▶ _Directions for this task_
Copy the lines of the records verbatim, starting at the line holding "Given: Click copy icon in second table row" and ending at the line holding "pos(1503,177)", both lines included.

━━ Input for this task

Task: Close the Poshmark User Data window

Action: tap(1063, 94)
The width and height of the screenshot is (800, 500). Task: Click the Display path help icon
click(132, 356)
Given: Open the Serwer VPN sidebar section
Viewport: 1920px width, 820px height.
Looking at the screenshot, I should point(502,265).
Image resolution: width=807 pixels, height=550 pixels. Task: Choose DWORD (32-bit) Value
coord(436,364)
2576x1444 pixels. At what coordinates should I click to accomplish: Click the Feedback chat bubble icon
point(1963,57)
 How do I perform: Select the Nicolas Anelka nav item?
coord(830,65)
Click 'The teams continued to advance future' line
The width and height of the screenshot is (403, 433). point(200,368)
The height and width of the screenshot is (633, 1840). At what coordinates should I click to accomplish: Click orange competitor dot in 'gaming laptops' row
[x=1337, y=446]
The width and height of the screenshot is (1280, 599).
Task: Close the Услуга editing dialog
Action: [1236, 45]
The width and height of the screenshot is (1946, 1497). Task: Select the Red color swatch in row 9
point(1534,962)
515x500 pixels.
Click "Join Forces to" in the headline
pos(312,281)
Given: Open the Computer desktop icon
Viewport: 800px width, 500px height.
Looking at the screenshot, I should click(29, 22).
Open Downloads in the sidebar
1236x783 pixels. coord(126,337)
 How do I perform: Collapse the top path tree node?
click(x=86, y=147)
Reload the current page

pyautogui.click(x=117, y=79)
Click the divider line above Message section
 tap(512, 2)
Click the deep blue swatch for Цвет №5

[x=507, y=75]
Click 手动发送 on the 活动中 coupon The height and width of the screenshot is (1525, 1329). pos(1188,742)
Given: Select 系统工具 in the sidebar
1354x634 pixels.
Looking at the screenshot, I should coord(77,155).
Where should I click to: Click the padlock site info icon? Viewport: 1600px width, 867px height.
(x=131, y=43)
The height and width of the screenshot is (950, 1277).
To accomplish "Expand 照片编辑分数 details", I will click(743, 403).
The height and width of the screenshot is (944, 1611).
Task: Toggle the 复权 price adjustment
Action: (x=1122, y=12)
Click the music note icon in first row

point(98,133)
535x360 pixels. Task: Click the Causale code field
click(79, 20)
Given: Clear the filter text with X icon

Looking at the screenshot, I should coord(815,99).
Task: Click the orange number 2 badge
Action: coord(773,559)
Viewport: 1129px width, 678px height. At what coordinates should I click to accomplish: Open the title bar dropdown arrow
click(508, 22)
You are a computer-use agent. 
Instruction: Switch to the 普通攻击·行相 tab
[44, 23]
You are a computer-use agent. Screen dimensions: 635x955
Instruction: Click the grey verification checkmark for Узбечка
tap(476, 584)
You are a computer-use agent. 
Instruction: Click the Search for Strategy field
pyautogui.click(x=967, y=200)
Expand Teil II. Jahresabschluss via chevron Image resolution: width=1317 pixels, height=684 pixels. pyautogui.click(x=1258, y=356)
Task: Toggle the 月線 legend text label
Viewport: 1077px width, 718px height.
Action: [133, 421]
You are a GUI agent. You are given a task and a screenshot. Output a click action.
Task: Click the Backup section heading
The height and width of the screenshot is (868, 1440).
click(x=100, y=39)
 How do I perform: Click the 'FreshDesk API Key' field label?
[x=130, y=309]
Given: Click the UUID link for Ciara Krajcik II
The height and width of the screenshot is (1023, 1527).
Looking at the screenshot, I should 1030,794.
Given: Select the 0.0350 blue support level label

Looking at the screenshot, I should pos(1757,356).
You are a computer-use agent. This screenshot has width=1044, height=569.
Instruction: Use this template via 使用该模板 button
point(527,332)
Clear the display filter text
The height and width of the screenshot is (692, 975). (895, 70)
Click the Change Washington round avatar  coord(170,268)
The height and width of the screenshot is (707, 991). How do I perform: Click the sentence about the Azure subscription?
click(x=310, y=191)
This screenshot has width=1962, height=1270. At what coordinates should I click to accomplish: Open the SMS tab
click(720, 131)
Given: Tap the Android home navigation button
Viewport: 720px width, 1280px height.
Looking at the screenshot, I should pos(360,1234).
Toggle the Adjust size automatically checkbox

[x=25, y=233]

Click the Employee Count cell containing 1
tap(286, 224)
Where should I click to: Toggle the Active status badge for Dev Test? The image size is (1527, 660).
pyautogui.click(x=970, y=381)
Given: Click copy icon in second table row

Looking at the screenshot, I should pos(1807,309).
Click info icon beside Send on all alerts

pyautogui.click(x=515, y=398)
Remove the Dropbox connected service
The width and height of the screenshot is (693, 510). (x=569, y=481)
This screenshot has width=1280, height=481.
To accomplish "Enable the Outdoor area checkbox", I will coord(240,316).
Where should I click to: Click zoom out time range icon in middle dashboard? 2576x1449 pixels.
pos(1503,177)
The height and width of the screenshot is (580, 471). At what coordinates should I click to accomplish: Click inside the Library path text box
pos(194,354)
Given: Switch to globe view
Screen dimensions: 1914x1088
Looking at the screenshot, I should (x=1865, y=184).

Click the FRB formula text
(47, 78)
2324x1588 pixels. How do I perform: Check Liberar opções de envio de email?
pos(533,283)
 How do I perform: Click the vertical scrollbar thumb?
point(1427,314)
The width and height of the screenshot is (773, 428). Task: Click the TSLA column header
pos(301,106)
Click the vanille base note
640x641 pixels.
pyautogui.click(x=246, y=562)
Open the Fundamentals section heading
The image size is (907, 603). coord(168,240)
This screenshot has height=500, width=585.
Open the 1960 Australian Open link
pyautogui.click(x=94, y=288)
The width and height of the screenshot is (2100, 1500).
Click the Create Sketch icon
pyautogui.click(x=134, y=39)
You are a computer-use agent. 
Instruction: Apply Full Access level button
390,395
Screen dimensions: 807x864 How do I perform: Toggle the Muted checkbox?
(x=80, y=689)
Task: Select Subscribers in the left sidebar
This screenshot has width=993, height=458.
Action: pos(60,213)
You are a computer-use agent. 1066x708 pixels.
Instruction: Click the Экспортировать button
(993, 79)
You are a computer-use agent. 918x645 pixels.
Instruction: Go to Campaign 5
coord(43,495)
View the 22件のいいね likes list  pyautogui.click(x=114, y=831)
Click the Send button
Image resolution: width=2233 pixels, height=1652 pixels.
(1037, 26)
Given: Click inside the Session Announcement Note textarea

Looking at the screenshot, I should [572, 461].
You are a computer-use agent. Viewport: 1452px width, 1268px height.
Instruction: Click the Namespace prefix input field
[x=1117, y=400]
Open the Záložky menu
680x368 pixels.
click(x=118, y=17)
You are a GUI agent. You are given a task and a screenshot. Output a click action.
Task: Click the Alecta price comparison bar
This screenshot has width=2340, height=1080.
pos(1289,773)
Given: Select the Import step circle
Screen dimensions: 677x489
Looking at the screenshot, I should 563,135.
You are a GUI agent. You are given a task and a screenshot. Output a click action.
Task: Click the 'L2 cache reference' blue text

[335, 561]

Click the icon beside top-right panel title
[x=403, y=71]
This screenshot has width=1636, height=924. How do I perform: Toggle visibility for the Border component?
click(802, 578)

━━━━

▶ _Result of the task_
Given: Click copy icon in second table row

Looking at the screenshot, I should pos(1807,309).
Click info icon beside Send on all alerts

pyautogui.click(x=515, y=398)
Remove the Dropbox connected service
The width and height of the screenshot is (693, 510). (x=569, y=481)
This screenshot has width=1280, height=481.
To accomplish "Enable the Outdoor area checkbox", I will coord(240,316).
Where should I click to: Click zoom out time range icon in middle dashboard? 2576x1449 pixels.
pos(1503,177)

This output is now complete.